Schafhalter treffen Vorsorge

Öffentliche Informationsveranstaltung der Landwirtschaftskammer Nordrhein-Westfalen für Schaf- und Ziegenhalter.

Auch in Rheinland-Pfalz bereitet den schafhaltenden Landwirten die mögliche und gelegentlich auch herbeigewünschte Einwanderung von Wölfen aus Osteuropa Sorge. Werner Neumann, Landesvorsitzender des Landesverbandes der Schafhalter, hatte die Gefahr einer durch Wölfe in Panik versetzten und ausgebrochenen Schafherde für den Straßen- und Bahnverkehr bereits bei der Landesregierung und auch gegenüber der Landwirtschaftskammer Rheinland-Pfalz vorgetragen und dafür Verständnis gefunden.

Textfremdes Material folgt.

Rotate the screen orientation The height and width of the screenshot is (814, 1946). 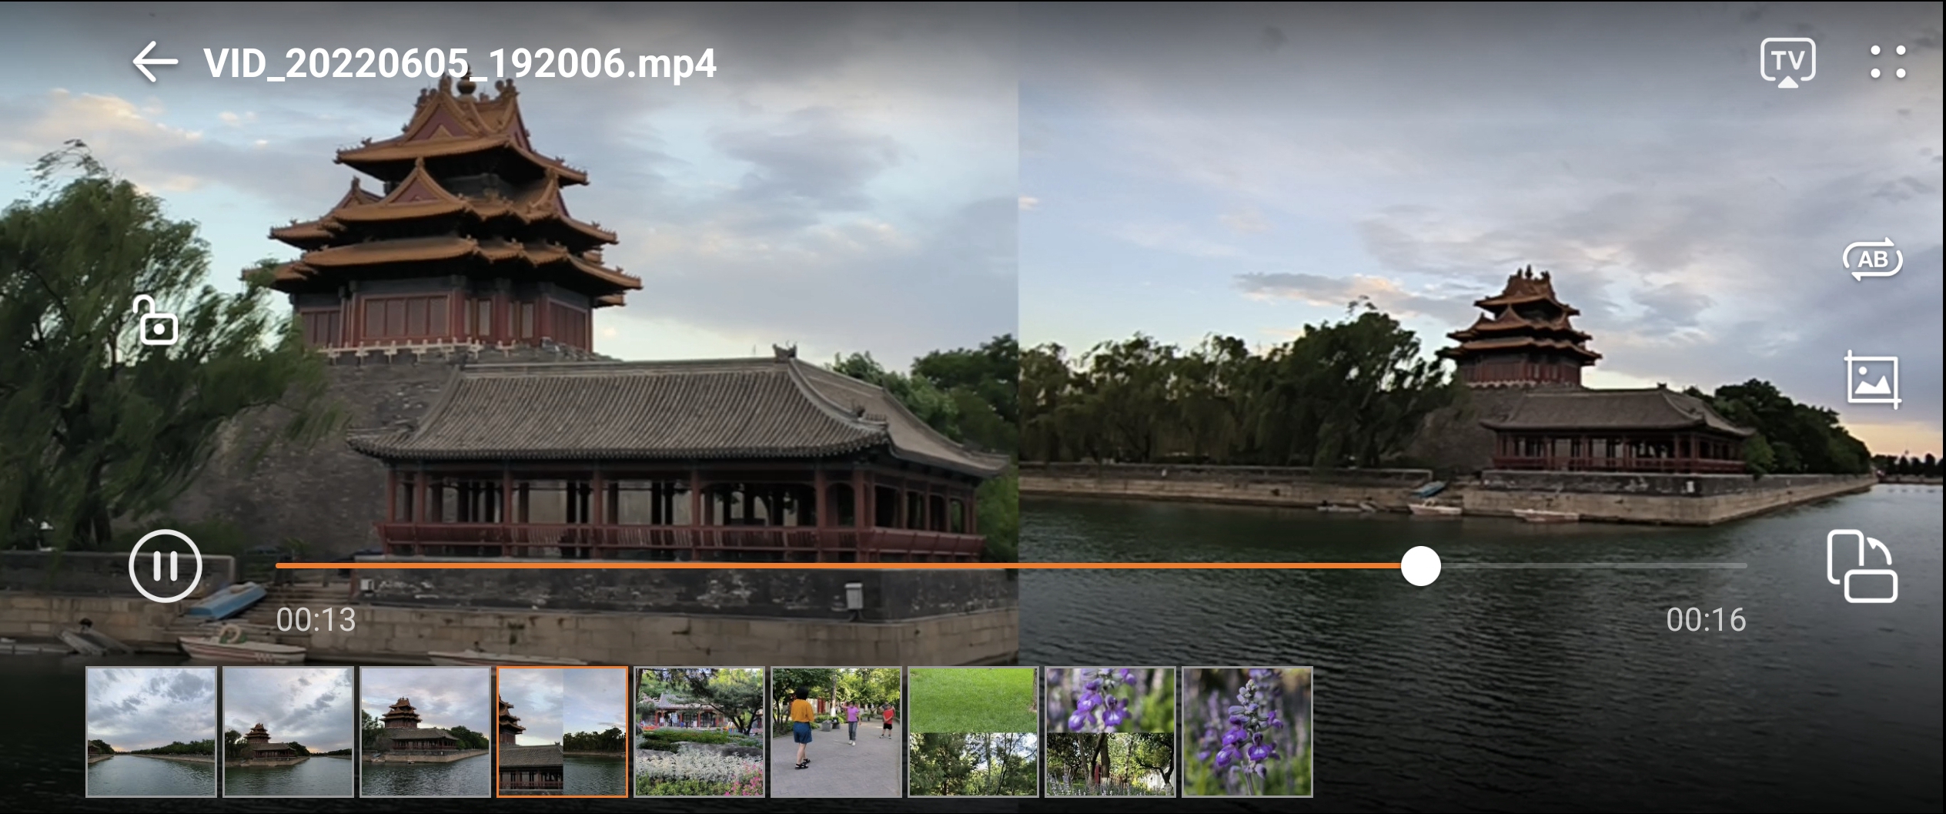tap(1861, 566)
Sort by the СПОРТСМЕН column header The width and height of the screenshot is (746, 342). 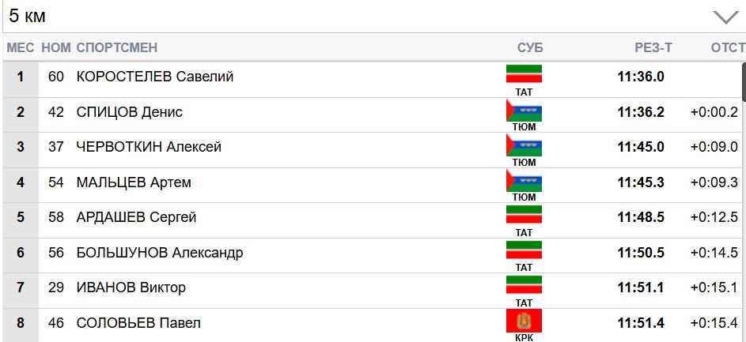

Schafhalter in Nordrhein-Westfalen teilen diese Sorge. Bisher waren Wölfe auch dort nur kurz zu Besuch, Experten rechnen aber damit, dass es nicht mehr lange dauert, bis Meister Isegrim auch im bevölkerungsreichsten Bundesland heimisch geworden ist. Naturschützer freuen sich über die Wiedereinbürgerung dieser ursprünglich heimischen Tierart und erwarten davon einen Beitrag zum Erhalt der biologischen Vielfalt. Auch die Schäfer haben grundsätzlich nichts gegen den Wolf, fürchten aber wirtschaftliche Verluste. Wölfe ernähren sich zwar nicht hauptsächlich von Schafen, unbestritten ist aber, dass auch Schafe zur natürlichen Beute von Wölfen werden. Während Wölfe in früheren Jahrhunderten unbarmherzig bekämpft wurden, was schließlich zum vorläufigen Aussterben führte, stehen sie heute unter strengem Schutz. Deshalb wird jetzt nach Alternativen gesucht, wie Schäfer und Wölfe miteinander auskommen können.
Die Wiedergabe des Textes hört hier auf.